- Flag Coat of arms
- Coordinates (Człopa): 53°5′N 16°8′E﻿ / ﻿53.083°N 16.133°E
- Country: Poland
- Voivodeship: West Pomeranian
- County: Wałcz
- Seat: Człopa

Area
- • Total: 348.37 km^{2} (134.51 sq mi)

Population (2006)
- • Total: 5,124
- • Density: 14.71/km^{2} (38.09/sq mi)
- • Urban: 2,390
- • Rural: 2,734
- Website: http://www.czlopa.pl/

= Gmina Człopa =

Gmina Człopa is an urban-rural gmina (administrative district) in Wałcz County, West Pomeranian Voivodeship, in north-western Poland. Its seat is the town of Człopa, which lies approximately 31 km south-west of Wałcz and 110 km east of the regional capital Szczecin.
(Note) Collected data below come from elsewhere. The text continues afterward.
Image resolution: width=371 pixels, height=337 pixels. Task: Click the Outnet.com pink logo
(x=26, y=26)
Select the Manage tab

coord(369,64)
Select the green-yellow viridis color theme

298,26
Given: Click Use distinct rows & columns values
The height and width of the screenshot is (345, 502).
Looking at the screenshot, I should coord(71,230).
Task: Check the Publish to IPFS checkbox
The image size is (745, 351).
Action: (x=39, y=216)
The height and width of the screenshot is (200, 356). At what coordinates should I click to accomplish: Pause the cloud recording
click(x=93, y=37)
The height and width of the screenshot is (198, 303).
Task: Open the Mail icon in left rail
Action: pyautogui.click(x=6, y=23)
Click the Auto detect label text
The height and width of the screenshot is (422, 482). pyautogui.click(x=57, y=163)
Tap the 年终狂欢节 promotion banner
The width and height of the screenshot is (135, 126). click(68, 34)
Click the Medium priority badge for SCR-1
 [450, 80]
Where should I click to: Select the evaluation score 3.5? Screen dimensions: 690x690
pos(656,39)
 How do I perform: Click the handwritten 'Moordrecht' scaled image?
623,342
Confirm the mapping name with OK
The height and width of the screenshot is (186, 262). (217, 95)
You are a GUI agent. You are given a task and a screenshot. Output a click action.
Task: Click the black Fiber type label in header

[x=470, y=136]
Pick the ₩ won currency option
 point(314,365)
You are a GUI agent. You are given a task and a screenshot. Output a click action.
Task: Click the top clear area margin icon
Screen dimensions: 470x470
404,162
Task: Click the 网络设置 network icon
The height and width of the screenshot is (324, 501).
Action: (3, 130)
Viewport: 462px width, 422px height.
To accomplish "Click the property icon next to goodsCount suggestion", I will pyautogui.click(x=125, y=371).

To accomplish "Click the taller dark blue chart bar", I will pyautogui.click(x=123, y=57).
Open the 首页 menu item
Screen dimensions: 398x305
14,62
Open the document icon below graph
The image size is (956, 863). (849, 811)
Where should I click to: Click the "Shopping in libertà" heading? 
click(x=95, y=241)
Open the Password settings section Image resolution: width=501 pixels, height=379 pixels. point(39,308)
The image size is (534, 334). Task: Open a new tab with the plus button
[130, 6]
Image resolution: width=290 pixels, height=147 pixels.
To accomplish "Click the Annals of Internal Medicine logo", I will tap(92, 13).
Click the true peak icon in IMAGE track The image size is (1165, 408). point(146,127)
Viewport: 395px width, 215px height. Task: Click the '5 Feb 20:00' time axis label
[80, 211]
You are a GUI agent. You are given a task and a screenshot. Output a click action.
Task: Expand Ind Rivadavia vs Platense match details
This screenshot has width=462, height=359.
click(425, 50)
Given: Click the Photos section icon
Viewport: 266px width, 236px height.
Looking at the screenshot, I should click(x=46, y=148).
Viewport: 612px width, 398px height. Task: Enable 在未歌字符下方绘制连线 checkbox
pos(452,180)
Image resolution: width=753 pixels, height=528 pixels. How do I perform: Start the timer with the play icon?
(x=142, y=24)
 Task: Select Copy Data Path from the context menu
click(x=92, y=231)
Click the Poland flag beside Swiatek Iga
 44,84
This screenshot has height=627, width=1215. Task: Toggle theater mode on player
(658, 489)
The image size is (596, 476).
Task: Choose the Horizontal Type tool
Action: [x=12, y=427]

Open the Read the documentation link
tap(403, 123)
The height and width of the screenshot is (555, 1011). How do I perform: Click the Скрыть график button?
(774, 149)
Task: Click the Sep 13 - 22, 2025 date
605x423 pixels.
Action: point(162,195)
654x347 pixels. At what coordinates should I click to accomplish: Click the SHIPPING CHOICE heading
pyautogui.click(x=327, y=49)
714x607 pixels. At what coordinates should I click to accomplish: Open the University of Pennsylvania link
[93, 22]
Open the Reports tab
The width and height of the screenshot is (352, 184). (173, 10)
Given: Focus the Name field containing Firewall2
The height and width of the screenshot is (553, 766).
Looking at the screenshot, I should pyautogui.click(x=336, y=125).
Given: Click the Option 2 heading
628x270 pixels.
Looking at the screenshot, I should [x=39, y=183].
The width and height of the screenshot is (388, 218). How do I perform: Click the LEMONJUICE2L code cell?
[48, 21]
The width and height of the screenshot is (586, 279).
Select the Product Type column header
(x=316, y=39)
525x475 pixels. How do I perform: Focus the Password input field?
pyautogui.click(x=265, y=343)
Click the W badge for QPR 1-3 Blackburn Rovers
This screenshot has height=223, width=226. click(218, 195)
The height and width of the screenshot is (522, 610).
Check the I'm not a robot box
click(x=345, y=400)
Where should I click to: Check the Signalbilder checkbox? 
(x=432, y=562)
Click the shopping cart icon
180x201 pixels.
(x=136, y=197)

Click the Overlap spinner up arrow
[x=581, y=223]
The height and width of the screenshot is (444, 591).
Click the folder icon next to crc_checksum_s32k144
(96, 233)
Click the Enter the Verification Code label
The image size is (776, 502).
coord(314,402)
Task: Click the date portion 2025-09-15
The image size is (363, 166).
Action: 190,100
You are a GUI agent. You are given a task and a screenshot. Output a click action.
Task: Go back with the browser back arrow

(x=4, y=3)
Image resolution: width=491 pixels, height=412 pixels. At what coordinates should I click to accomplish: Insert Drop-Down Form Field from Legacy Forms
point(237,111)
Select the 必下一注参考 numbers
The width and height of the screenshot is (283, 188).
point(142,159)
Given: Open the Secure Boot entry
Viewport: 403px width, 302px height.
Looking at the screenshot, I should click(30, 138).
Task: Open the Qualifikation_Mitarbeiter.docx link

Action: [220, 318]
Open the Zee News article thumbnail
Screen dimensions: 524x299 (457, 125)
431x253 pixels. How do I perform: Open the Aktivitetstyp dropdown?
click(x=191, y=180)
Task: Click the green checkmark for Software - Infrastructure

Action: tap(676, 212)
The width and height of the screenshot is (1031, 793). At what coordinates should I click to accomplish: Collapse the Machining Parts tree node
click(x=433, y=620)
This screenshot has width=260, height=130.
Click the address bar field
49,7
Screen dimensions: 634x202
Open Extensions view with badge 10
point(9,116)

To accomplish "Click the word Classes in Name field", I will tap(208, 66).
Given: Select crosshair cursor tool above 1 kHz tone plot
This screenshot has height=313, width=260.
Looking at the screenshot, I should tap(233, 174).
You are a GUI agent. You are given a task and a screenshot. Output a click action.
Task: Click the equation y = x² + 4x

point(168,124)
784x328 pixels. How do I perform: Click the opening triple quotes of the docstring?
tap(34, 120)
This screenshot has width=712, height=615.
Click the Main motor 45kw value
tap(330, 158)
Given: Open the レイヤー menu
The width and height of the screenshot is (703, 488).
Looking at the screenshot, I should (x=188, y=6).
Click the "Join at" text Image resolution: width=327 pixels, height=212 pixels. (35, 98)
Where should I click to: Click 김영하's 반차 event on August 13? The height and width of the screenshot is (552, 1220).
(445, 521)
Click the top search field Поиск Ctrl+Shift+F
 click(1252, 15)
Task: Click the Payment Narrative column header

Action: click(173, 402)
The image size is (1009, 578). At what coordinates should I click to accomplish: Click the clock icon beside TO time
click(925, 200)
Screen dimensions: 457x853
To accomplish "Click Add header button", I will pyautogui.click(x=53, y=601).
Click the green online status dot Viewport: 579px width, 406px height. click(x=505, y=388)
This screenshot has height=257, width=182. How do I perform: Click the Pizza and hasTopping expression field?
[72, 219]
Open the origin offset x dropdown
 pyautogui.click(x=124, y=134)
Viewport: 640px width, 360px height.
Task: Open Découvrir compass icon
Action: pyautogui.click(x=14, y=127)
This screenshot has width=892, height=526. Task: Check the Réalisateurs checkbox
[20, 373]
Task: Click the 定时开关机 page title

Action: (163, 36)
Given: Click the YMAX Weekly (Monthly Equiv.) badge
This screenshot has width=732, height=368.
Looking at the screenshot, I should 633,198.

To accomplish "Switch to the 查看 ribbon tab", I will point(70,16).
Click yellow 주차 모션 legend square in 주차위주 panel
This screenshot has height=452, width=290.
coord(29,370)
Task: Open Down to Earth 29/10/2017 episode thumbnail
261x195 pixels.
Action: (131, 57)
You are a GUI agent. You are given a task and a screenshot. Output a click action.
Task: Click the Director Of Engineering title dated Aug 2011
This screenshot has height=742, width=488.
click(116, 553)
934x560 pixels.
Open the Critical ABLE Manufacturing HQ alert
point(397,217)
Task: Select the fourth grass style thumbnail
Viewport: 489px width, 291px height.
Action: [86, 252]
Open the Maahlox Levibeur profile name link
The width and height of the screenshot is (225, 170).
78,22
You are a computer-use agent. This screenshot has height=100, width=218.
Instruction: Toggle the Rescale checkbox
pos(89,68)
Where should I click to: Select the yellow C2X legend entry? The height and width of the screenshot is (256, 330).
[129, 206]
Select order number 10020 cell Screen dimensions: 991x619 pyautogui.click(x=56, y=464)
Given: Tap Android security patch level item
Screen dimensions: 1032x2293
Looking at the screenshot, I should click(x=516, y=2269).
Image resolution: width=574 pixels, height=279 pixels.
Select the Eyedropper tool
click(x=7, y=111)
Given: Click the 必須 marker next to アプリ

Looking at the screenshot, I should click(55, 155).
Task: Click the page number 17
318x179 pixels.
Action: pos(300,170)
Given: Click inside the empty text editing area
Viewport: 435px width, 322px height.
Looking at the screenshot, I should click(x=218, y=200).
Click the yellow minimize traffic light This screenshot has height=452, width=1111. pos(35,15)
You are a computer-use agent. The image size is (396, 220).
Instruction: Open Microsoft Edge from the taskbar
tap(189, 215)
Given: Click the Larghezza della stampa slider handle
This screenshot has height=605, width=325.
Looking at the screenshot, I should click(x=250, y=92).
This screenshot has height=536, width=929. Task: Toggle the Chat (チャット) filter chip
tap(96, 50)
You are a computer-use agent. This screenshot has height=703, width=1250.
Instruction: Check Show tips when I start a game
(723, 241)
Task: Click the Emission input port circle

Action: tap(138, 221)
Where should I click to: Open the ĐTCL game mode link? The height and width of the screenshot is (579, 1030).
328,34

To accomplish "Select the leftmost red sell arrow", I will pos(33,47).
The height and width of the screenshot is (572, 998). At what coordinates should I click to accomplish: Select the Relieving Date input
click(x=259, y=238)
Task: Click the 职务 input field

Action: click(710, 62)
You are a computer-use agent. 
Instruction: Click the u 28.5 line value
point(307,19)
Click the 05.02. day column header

The gmina covers an area of 348.37 km2, and as of 2006 its total population is 5,124 (out of which the population of Człopa amounts to 2,390, and the population of the rural part of the gmina is 2,734).

==Villages==
Apart from the town of Człopa, Gmina Człopa contains the villages and settlements of Brzeźniak, Bukowo, Czaplice, Dłusko, Drzonowo Wałeckie, Drzonowo ZR, Dzwonowo, Golin, Jaglice, Jagoda, Jeleni Róg, Jelenie, Krąpiel, Mielęcin, Miradź, Nałęcze, Orzeń, Pieczyska, Podgórze, Podlesie, Przelewice, Pustelnia, Rybakówka, Szczuczarz, Trzcinno, Trzebin, Wołowe Lasy, Załom and Zwierz.

==Neighbouring gminas==
Gmina Człopa is bordered by the gminas of Dobiegniew, Drawno, Krzyż Wielkopolski, Trzcianka, Tuczno, Wałcz and Wieleń.